Number of students affected:
The Government has not given a figure. The figure is believed to be over 40,000, with the National Union of Students estimating that over 56,000 were affecting. Most are from Bangladesh, India and Pakistan.
The unfairness of the decision:
The evidence of alleged cheating has not been made available, which makes legal challenge almost impossible. The universities involved (some students had completed their courses and obtained degrees) and the company that administered the tests refuse to engage with the issue, insisting it is a Government matter. But the Home Office's 'hostile environment' means it will not engage either.
The impact:
The lives of many of the students have been destroyed. All carry a lifetime stigma of cheating and expulsion, which blocks them from continuing their studies and obtaining jobs in their professions; in some cases their parents insist that they must clear their names before they return home. The students and their families have lost thousands of pounds in university fees that are not being reimbursed. Some have incurred large legal bills. Some have been deported, others detained. Those who have stayed on in Britain in an attempt to clear their names are unable to work or rent accommodation.
No access to justice:
The Home office has taken several actions to frustrate students’ efforts to access justice: relying on evidence that has been highly criticised by the courts, denying students access to critical evidence, and removing appeal rights. Other students can only contest their treatment by making a legal appeal from their country of origin. But apart from the logistical, communications and financial difficulties of launching cases from thousands of miles away, students who have followed this course of action have encountered practical barriers, such as the unavailability of video facilities at court hearings.
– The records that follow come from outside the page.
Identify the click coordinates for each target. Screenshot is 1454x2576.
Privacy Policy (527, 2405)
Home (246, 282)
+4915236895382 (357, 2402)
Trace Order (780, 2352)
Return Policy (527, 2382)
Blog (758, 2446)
Those who followed these extremely lengthy and expensive appeal processes and won were unable to return to their Universities.
The students' demand:
Because of the number of students affected, the diversity and complexity of their cases, and the difficulty of determining justice for money lost, lives put on hold, damaged reputations, poor health and other impacts, Migrant Voice is proposing a single, simple action to resolve this controversy:
Every affected student should have the right to re-sit the language test, and those who pass should be able to resume their university education.